EXERCISE: Can you rewrite the listing below, replacing "Новосибирск" with "Томск" and leaving every other line unchanged, but without the pictures?
— begin DATASET EXCERPTS —
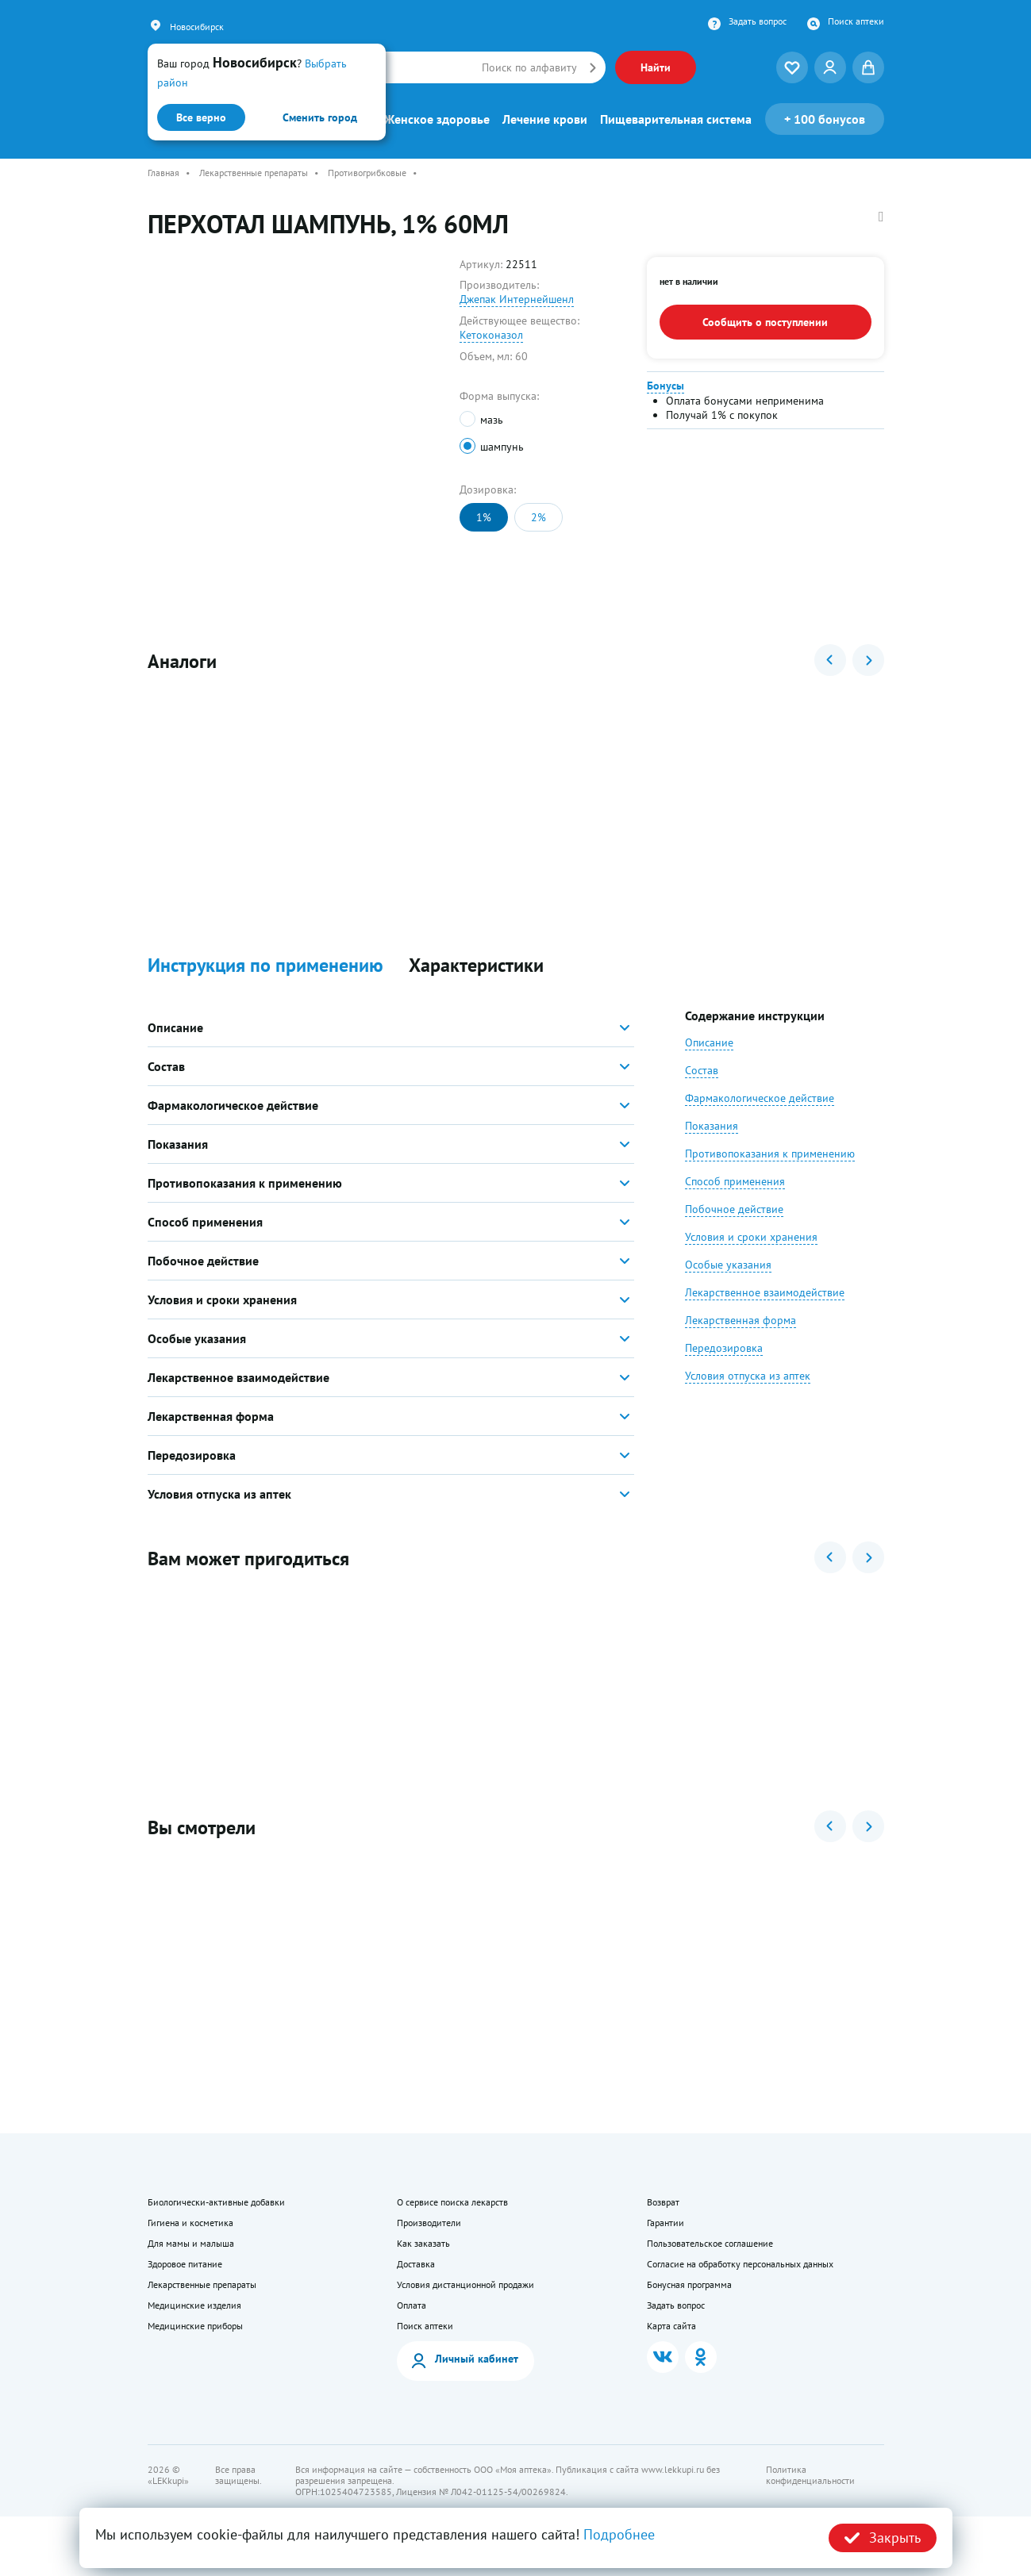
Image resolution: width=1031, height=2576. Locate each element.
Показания (711, 1145)
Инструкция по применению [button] (265, 985)
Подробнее (619, 2534)
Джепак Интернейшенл (517, 299)
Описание (709, 1062)
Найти (656, 67)
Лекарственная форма (740, 1340)
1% (483, 517)
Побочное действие (734, 1229)
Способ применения (735, 1201)
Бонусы (665, 385)
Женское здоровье (437, 119)
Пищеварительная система (676, 119)
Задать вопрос (758, 21)
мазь (491, 420)
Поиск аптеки (856, 21)
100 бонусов (824, 119)
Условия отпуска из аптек (747, 1395)
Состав (701, 1090)
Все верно (201, 117)
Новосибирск (197, 27)
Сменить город (320, 117)
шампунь (502, 447)
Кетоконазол (491, 335)
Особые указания (728, 1284)
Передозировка (724, 1368)
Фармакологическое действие (759, 1118)
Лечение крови (544, 119)
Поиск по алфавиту (529, 67)
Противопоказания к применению (770, 1173)
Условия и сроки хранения (751, 1257)
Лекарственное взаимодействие (764, 1312)
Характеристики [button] (476, 985)
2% (538, 517)
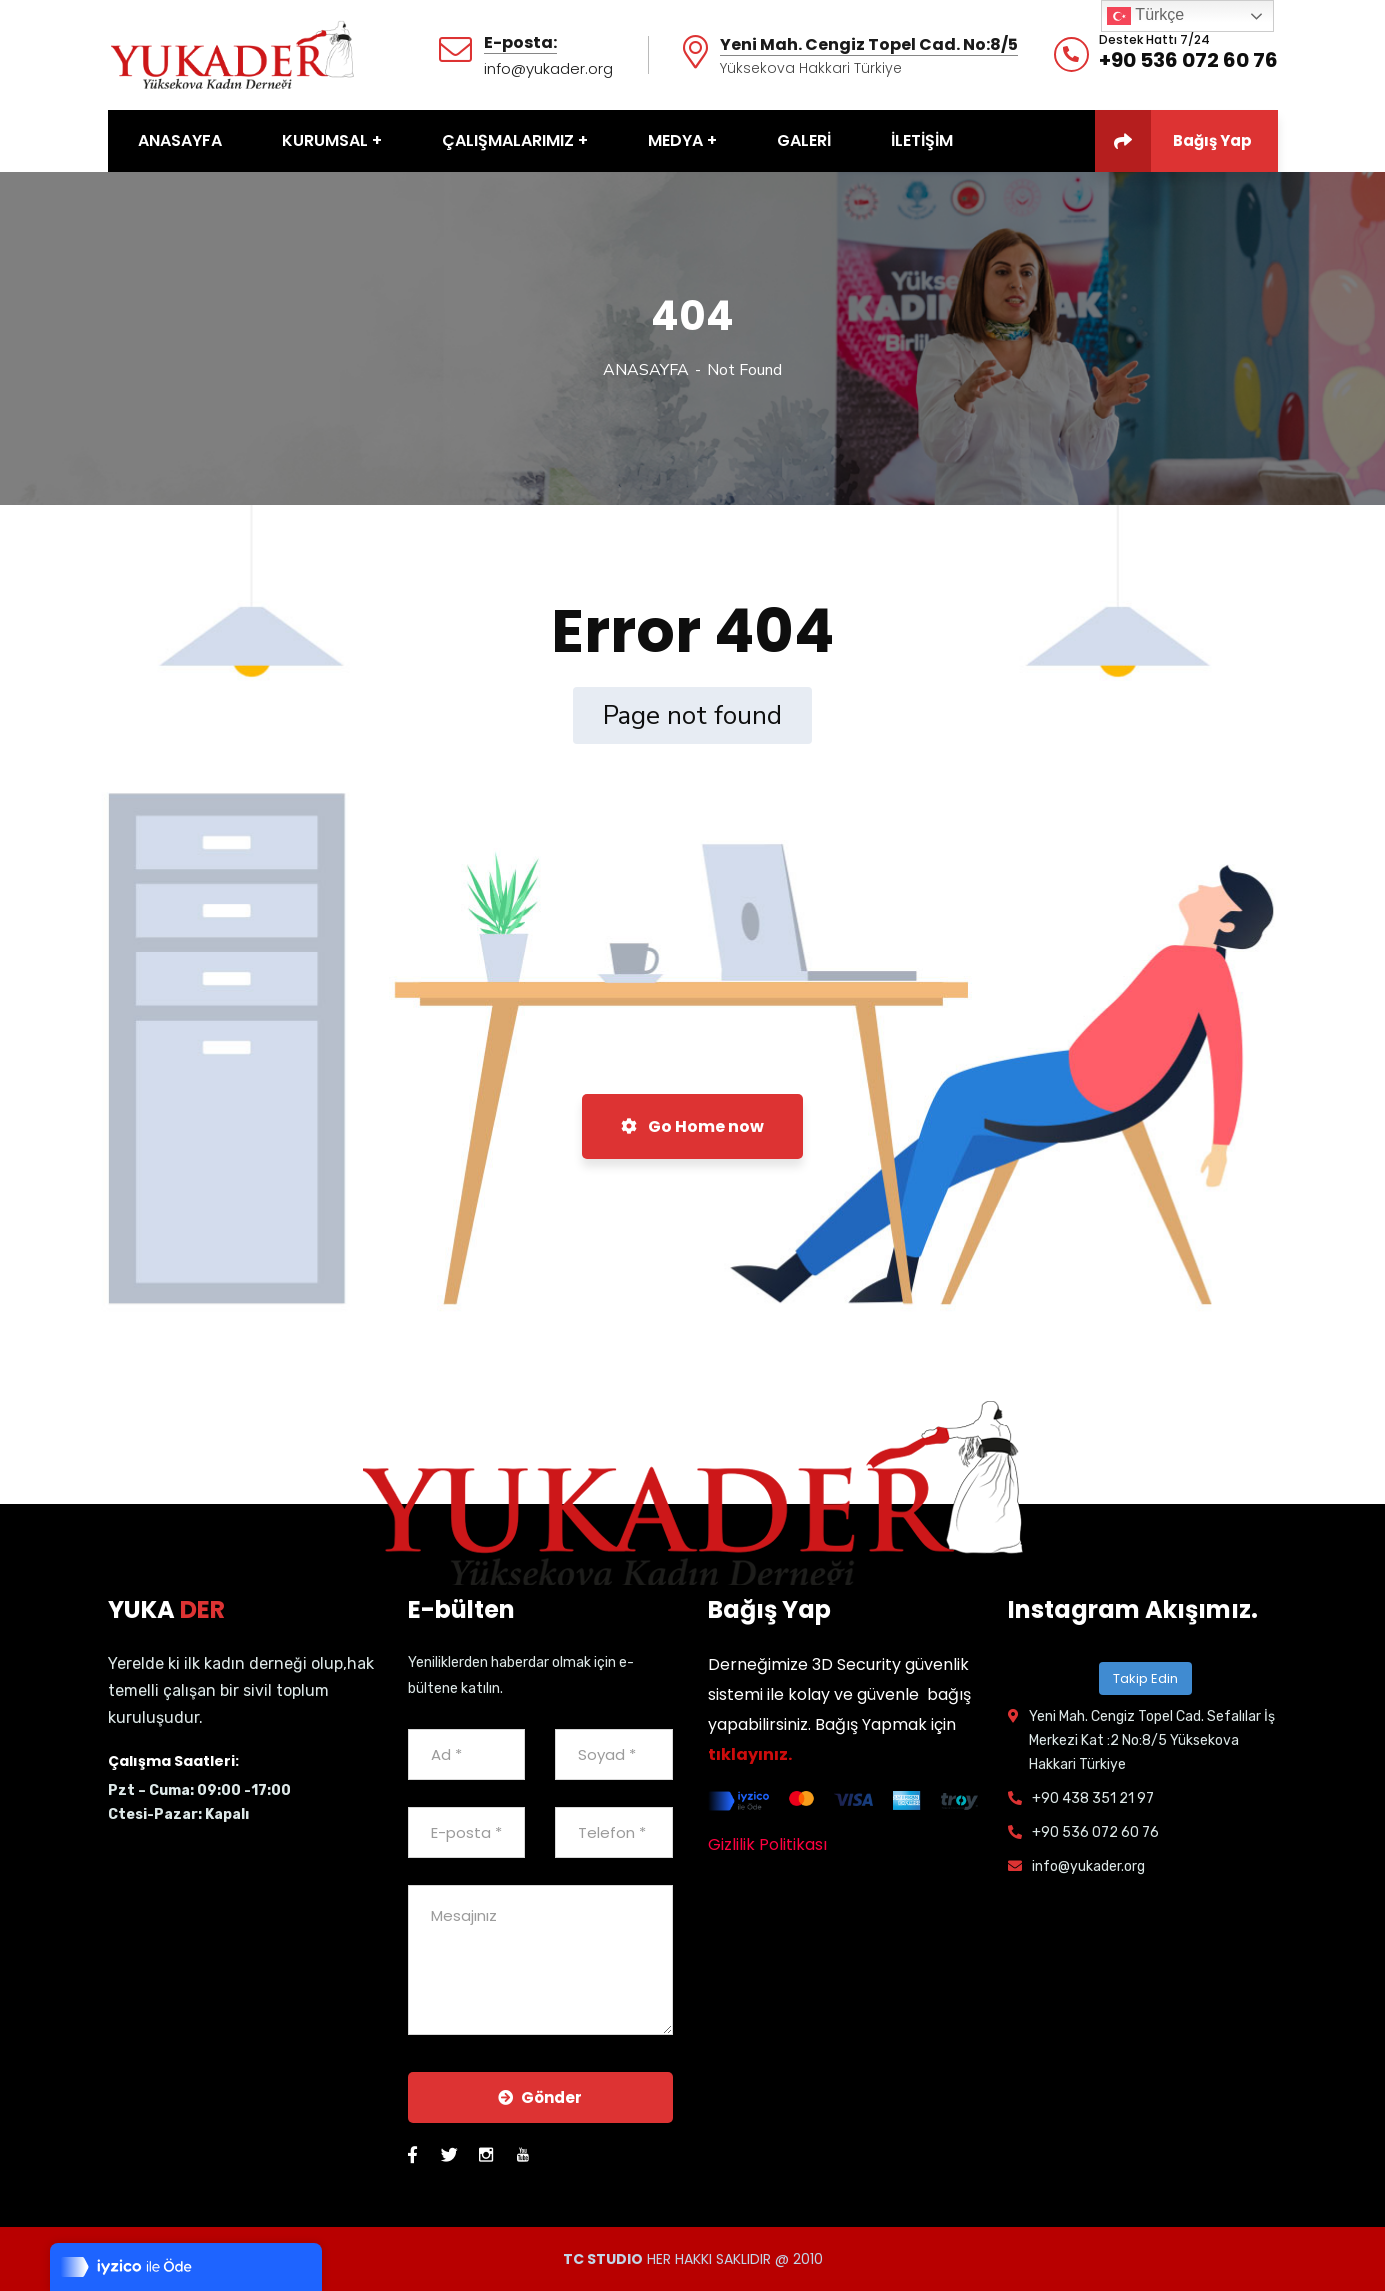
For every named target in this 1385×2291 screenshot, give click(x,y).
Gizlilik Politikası (767, 1844)
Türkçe (1145, 16)
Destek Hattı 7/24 (1154, 40)
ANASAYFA (646, 370)
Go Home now (692, 1126)
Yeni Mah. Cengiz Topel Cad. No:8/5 (869, 45)
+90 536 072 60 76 (1188, 60)
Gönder (540, 2097)
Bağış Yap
— end DATASET EXCERPTS —
THE OUTPUT:
Image resolution: width=1031, height=2576. Locate each element.
Показания (711, 1145)
Инструкция по применению [button] (265, 985)
Подробнее (619, 2534)
Джепак Интернейшенл (517, 299)
Описание (709, 1062)
Найти (656, 67)
Лекарственная форма (740, 1340)
1% (483, 517)
Побочное действие (734, 1229)
Способ применения (735, 1201)
Бонусы (665, 385)
Женское здоровье (437, 119)
Пищеварительная система (676, 119)
Задать вопрос (758, 21)
мазь (491, 420)
Поиск аптеки (856, 21)
100 бонусов (824, 119)
Условия отпуска из аптек (747, 1395)
Состав (701, 1090)
Все верно (201, 117)
Томск (197, 27)
Сменить город (320, 117)
шампунь (502, 447)
Кетоконазол (491, 335)
Особые указания (728, 1284)
Передозировка (724, 1368)
Фармакологическое действие (759, 1118)
Лечение крови (544, 119)
Поиск по алфавиту (529, 67)
Противопоказания к применению (770, 1173)
Условия и сроки хранения (751, 1257)
Лекарственное взаимодействие (764, 1312)
Характеристики [button] (476, 985)
2% (538, 517)
For every named target in this 1385×2291 screenshot, give click(x,y).
Gizlilik Politikası (767, 1844)
Türkçe (1145, 16)
Destek Hattı 7/24 (1154, 40)
ANASAYFA (646, 370)
Go Home now (692, 1126)
Yeni Mah. Cengiz Topel Cad. No:8/5 (869, 45)
+90 536 072 60 76 (1188, 60)
Gönder (540, 2097)
Bağış Yap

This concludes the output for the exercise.